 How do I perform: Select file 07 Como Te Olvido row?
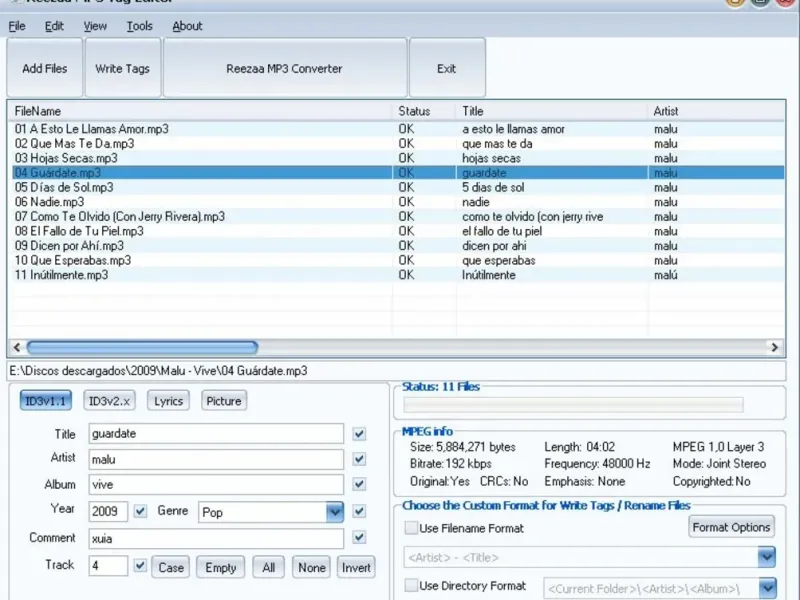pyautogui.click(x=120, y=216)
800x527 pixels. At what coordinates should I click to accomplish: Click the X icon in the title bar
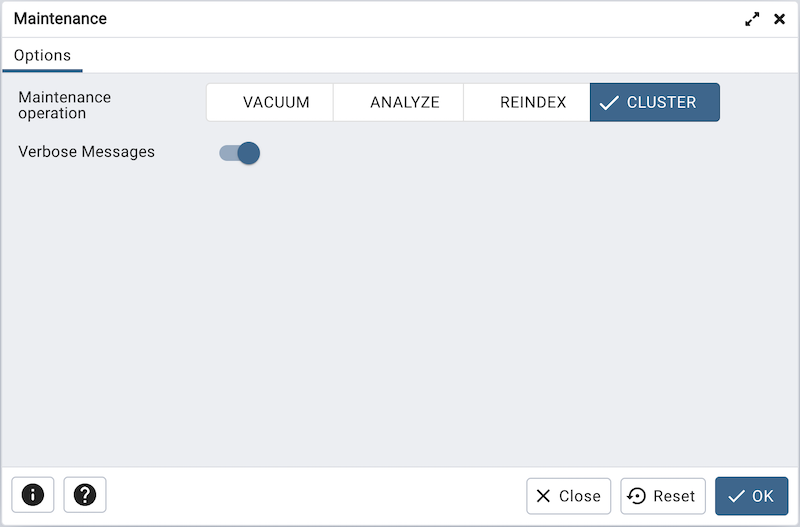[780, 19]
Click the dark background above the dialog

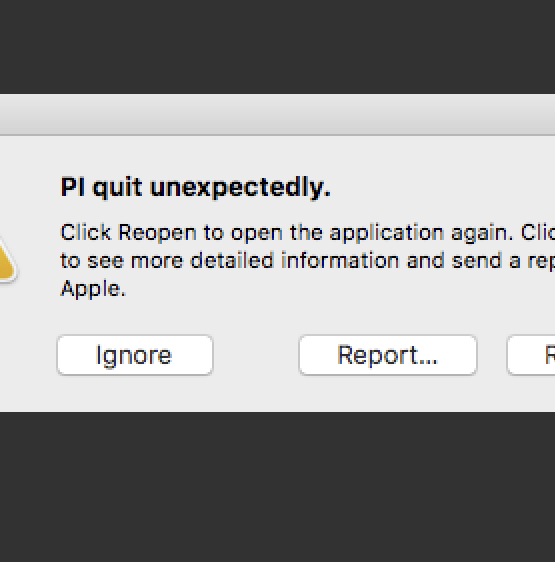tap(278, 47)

* Task to complete *
Nothing but the text is wanted: repeat the data above exactly, without its images.

* Task result *
 How do I perform: Select file 07 Como Te Olvido row?
pyautogui.click(x=120, y=216)
800x527 pixels. At what coordinates should I click to accomplish: Click the X icon in the title bar
[780, 19]
Click the dark background above the dialog

tap(278, 47)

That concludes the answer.